**WHAT IS EXPECTED**
Once you reach the line that contains "Instruction: Collapse the", retype it and every line after it exactly, ending with the last line of the entries.

**SOURCE DATA**
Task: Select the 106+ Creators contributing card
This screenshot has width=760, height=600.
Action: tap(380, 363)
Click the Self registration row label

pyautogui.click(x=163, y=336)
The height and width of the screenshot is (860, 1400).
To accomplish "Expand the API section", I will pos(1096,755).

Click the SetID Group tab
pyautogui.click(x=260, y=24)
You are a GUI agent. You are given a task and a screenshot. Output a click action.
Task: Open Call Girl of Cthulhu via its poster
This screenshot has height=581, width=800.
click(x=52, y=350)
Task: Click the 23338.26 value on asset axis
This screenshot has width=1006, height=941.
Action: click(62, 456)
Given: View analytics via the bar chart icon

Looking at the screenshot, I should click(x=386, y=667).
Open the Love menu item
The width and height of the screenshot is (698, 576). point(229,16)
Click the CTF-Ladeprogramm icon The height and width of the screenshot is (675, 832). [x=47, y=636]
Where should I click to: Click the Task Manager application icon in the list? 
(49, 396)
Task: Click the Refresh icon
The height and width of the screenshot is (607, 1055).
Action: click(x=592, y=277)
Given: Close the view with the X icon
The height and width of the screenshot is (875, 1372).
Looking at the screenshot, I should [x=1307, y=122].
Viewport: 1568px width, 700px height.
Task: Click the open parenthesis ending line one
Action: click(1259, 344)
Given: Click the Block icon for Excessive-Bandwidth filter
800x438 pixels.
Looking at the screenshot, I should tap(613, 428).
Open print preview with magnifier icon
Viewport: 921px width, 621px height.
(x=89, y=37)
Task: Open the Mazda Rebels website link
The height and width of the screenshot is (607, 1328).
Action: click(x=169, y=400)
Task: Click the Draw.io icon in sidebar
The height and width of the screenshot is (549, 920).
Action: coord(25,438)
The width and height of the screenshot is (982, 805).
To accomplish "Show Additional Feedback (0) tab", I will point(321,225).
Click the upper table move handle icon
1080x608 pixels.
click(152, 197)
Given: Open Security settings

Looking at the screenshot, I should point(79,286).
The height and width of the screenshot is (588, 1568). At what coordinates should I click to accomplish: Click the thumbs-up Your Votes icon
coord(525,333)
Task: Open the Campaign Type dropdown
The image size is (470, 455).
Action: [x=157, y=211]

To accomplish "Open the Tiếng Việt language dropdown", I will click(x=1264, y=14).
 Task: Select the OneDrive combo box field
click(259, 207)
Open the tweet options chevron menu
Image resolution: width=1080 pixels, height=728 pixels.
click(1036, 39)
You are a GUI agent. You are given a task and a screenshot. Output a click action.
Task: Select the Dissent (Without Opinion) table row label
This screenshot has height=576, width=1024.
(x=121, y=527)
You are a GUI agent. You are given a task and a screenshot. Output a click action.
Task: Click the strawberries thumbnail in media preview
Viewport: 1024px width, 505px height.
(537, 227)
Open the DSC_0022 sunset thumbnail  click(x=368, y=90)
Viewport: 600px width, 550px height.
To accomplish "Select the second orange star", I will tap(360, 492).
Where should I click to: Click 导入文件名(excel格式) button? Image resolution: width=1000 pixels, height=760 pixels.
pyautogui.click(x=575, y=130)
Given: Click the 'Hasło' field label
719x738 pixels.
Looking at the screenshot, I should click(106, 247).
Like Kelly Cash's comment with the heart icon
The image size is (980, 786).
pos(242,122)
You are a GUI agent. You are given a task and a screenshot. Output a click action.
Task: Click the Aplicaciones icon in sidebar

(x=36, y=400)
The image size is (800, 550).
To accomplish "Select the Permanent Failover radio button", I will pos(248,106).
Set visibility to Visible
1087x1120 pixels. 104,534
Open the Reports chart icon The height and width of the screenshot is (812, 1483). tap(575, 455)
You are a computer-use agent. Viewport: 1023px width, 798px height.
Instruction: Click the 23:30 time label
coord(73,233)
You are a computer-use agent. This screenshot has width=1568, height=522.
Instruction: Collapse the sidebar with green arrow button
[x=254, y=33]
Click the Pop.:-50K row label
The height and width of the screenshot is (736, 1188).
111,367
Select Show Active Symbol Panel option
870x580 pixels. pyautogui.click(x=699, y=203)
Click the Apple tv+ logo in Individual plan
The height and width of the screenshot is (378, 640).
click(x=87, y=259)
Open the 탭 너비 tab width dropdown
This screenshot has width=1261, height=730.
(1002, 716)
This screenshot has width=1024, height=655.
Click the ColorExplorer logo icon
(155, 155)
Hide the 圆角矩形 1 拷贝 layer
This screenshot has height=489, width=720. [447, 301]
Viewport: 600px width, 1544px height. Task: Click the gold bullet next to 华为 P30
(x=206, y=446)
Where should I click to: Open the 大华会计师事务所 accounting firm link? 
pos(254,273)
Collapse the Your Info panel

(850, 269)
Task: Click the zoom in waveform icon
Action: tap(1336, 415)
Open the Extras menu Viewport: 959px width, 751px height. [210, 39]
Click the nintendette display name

**RESULT OF THIS EXERCISE**
Instruction: Collapse the sidebar with green arrow button
[x=254, y=33]
Click the Pop.:-50K row label
The height and width of the screenshot is (736, 1188).
111,367
Select Show Active Symbol Panel option
870x580 pixels. pyautogui.click(x=699, y=203)
Click the Apple tv+ logo in Individual plan
The height and width of the screenshot is (378, 640).
click(x=87, y=259)
Open the 탭 너비 tab width dropdown
This screenshot has width=1261, height=730.
(1002, 716)
This screenshot has width=1024, height=655.
Click the ColorExplorer logo icon
(155, 155)
Hide the 圆角矩形 1 拷贝 layer
This screenshot has height=489, width=720. [447, 301]
Viewport: 600px width, 1544px height. Task: Click the gold bullet next to 华为 P30
(x=206, y=446)
Where should I click to: Open the 大华会计师事务所 accounting firm link? 
pos(254,273)
Collapse the Your Info panel

(850, 269)
Task: Click the zoom in waveform icon
Action: tap(1336, 415)
Open the Extras menu Viewport: 959px width, 751px height. [210, 39]
Click the nintendette display name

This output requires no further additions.